DATASET CONTENT –
----------------------------------------

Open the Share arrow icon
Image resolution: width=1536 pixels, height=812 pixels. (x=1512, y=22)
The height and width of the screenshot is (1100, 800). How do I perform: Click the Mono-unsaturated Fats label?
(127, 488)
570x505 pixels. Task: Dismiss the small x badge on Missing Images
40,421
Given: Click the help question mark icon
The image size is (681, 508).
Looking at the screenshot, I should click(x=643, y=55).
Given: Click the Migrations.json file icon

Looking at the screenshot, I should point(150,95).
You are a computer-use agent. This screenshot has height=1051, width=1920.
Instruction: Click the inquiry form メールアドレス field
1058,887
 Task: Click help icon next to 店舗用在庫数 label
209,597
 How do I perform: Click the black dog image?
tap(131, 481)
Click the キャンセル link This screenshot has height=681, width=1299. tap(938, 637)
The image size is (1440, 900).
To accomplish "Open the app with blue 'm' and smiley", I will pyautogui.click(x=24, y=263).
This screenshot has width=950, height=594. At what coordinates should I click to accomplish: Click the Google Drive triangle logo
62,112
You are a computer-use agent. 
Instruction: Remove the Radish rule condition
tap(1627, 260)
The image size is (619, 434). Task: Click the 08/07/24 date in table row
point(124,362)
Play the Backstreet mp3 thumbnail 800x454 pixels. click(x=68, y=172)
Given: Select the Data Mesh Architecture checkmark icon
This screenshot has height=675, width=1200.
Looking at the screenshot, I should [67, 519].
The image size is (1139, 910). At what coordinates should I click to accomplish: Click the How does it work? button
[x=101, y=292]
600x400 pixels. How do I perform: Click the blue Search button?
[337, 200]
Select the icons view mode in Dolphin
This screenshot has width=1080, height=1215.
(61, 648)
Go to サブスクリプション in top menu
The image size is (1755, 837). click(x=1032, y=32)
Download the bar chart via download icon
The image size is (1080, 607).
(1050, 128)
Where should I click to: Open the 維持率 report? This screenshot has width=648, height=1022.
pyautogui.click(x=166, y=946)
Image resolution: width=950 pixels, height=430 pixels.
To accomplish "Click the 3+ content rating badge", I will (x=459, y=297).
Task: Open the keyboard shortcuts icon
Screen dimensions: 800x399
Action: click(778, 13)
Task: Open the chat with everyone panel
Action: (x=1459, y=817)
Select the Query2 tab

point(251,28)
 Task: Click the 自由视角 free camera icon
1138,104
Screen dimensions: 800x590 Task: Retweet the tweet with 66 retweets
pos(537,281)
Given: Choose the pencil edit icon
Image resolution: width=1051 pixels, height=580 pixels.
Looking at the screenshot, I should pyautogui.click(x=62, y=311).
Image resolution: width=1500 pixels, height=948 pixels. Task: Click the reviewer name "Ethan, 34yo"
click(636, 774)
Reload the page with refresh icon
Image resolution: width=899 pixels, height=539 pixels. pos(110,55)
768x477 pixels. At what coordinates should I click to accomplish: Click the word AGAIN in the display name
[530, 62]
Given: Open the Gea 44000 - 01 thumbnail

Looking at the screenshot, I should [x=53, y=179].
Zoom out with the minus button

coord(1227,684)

----------------------------------------

WORK TO BE COMPLETED –
Set every line of the data down again, word for word.

TASK RESULT –
Open the Share arrow icon
Image resolution: width=1536 pixels, height=812 pixels. (x=1512, y=22)
The height and width of the screenshot is (1100, 800). How do I perform: Click the Mono-unsaturated Fats label?
(127, 488)
570x505 pixels. Task: Dismiss the small x badge on Missing Images
40,421
Given: Click the help question mark icon
The image size is (681, 508).
Looking at the screenshot, I should click(x=643, y=55).
Given: Click the Migrations.json file icon

Looking at the screenshot, I should point(150,95).
You are a computer-use agent. This screenshot has height=1051, width=1920.
Instruction: Click the inquiry form メールアドレス field
1058,887
 Task: Click help icon next to 店舗用在庫数 label
209,597
 How do I perform: Click the black dog image?
tap(131, 481)
Click the キャンセル link This screenshot has height=681, width=1299. tap(938, 637)
The image size is (1440, 900).
To accomplish "Open the app with blue 'm' and smiley", I will pyautogui.click(x=24, y=263).
This screenshot has width=950, height=594. At what coordinates should I click to accomplish: Click the Google Drive triangle logo
62,112
You are a computer-use agent. 
Instruction: Remove the Radish rule condition
tap(1627, 260)
The image size is (619, 434). Task: Click the 08/07/24 date in table row
point(124,362)
Play the Backstreet mp3 thumbnail 800x454 pixels. click(x=68, y=172)
Given: Select the Data Mesh Architecture checkmark icon
This screenshot has height=675, width=1200.
Looking at the screenshot, I should [67, 519].
The image size is (1139, 910). At what coordinates should I click to accomplish: Click the How does it work? button
[x=101, y=292]
600x400 pixels. How do I perform: Click the blue Search button?
[337, 200]
Select the icons view mode in Dolphin
This screenshot has width=1080, height=1215.
(61, 648)
Go to サブスクリプション in top menu
The image size is (1755, 837). click(x=1032, y=32)
Download the bar chart via download icon
The image size is (1080, 607).
(1050, 128)
Where should I click to: Open the 維持率 report? This screenshot has width=648, height=1022.
pyautogui.click(x=166, y=946)
Image resolution: width=950 pixels, height=430 pixels.
To accomplish "Click the 3+ content rating badge", I will (x=459, y=297).
Task: Open the keyboard shortcuts icon
Screen dimensions: 800x399
Action: click(778, 13)
Task: Open the chat with everyone panel
Action: (x=1459, y=817)
Select the Query2 tab

point(251,28)
 Task: Click the 自由视角 free camera icon
1138,104
Screen dimensions: 800x590 Task: Retweet the tweet with 66 retweets
pos(537,281)
Given: Choose the pencil edit icon
Image resolution: width=1051 pixels, height=580 pixels.
Looking at the screenshot, I should pyautogui.click(x=62, y=311).
Image resolution: width=1500 pixels, height=948 pixels. Task: Click the reviewer name "Ethan, 34yo"
click(636, 774)
Reload the page with refresh icon
Image resolution: width=899 pixels, height=539 pixels. pos(110,55)
768x477 pixels. At what coordinates should I click to accomplish: Click the word AGAIN in the display name
[530, 62]
Given: Open the Gea 44000 - 01 thumbnail

Looking at the screenshot, I should [x=53, y=179].
Zoom out with the minus button

coord(1227,684)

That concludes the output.